Arbeitsanweisungen:
a) Wie viele Demonstranten wurden laut dem Auszug über die Proteste vor dem Großmarkt vorübergehend festgenommen?
b) Führe den Auszug über die Proteste vor dem Großmarkt im Anschluss an seinen letzten Satz weiter.

Ausgewählter Textauszug:
* * *
Weil die Polizei den Täter bislang nicht fassen konnte, zogen die Demonstranten vor den Großmarkt. Zunächst war es eine friedliche Kundgebung, an der auch Kinder und ältere Leute teilnahmen. Doch im Laufe des Abends stieg die Gewaltbereitschaft. Es wurden nationalistische Parolen laut, wie etwa "Russland den Russen". Es kam zu gewaltsamen Auseinandersetzungen mit der Polizei. Fast 400 Demonstranten wurden vorübergehend festgenommen.
War das ein ethnischer Pogrom?
War das eine Aktion von Nationalisten oder ein spontaner Wutausbruch von Bürgern? "Beides", meint der Direktor des Zentrums für Migrationsforschung in Moskau, Dmitri Poletajew, im DW-Interview. Es werde in Russland keinerlei vernünftige Einwanderungs- und Integrationspolitik betrieben, stellt er fest. Gerissene Geschäftemacher verdienten sich an der Arbeit der Migranten eine goldene Nase. Die Bevölkerung bekomme die negativen Folgen zu spüren.
* * *
Aufgelistete Einträge:
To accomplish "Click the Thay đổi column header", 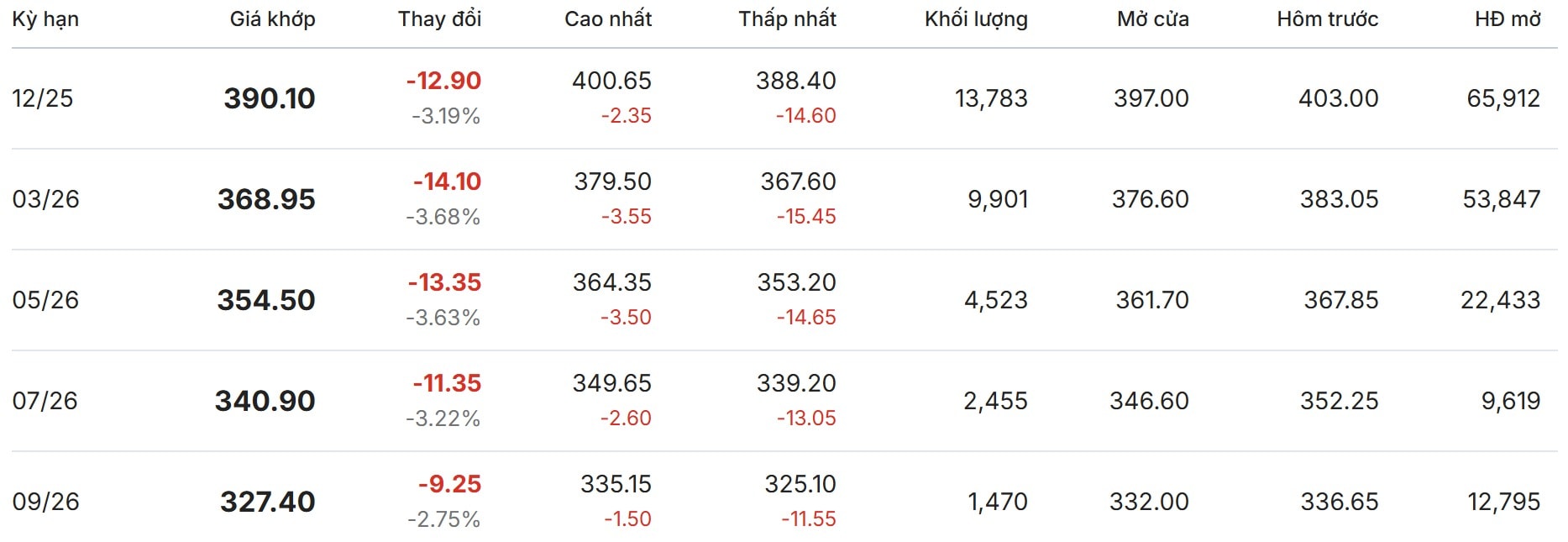I will [439, 19].
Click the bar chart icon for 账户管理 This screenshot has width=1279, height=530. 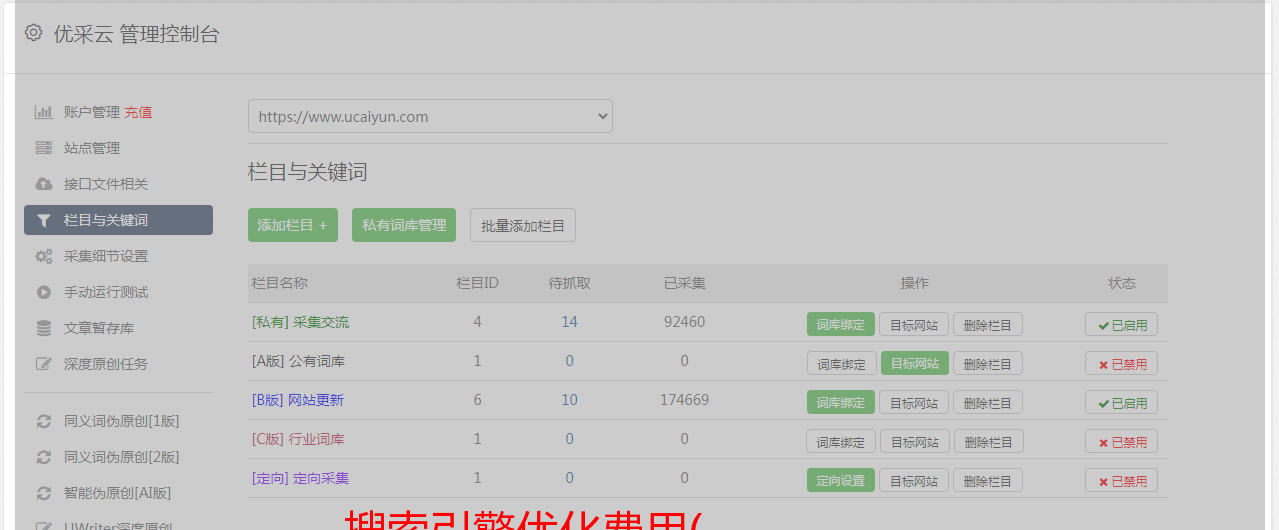tap(43, 112)
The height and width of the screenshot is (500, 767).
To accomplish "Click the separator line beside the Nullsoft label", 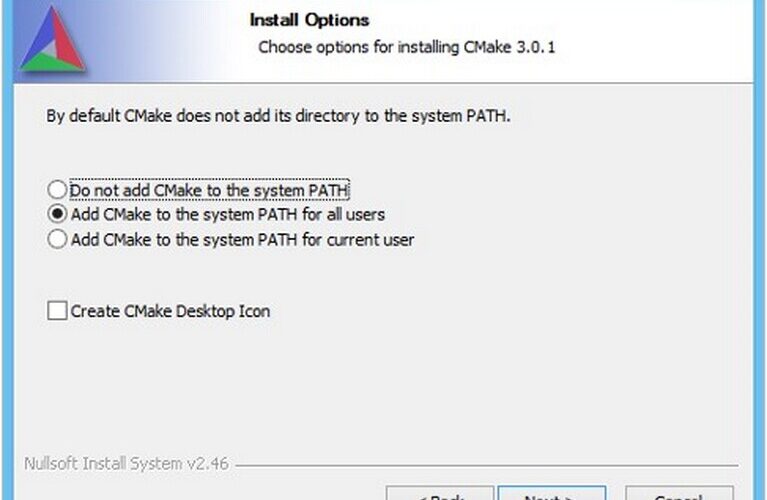I will (x=487, y=465).
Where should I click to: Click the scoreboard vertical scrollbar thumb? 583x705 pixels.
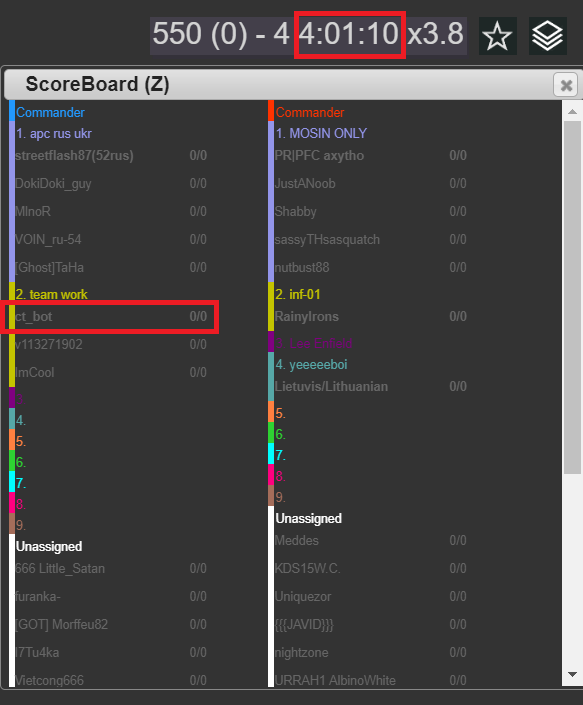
* * *
Gegebene Antworten:
a) Fast 400 Demonstranten wurden vorübergehend festgenommen.

b)
Manche Russen glauben, Zuwanderer würden ihnen Arbeitsplätze wegnehmen. Viele sind auch der Ansicht, für die Gewalt auf den Straßen seien Migranten verantwortlich. Belastbare Statistiken gibt es nicht.
Probleme werden auf Kosten der Migranten gelöst
Der bekannte Blogger Anton Nossik kommentierte im "livejournal" die Ereignisse in Biruljowo so: "Alle Pogrome, die in Russland passieren, sind wie schon vor 100 Jahren eine Folge der Versuche der Machthaber, ihre Probleme auf Kosten der Fremden und Andersgläubigen zu lösen, die Wut der Bevölkerung auf sie zu lenken". Zum Glück, so Nossik, seien solche Vorstellungen in der breiten Bevölkerung nicht populär.
Die Kritik richtet sich auch gegen die Polizei. Erst ging sie am Sonntag massiv gegen die aufgebrachte Menge in Biruljowo vor. Am Montag folgten Razzien gegen Migranten. Über 1000 von ihnen wurden auf dem Markt festgenommen. Die Polizei will so feststellen, ob sie in Verbrechen verwickelt sind.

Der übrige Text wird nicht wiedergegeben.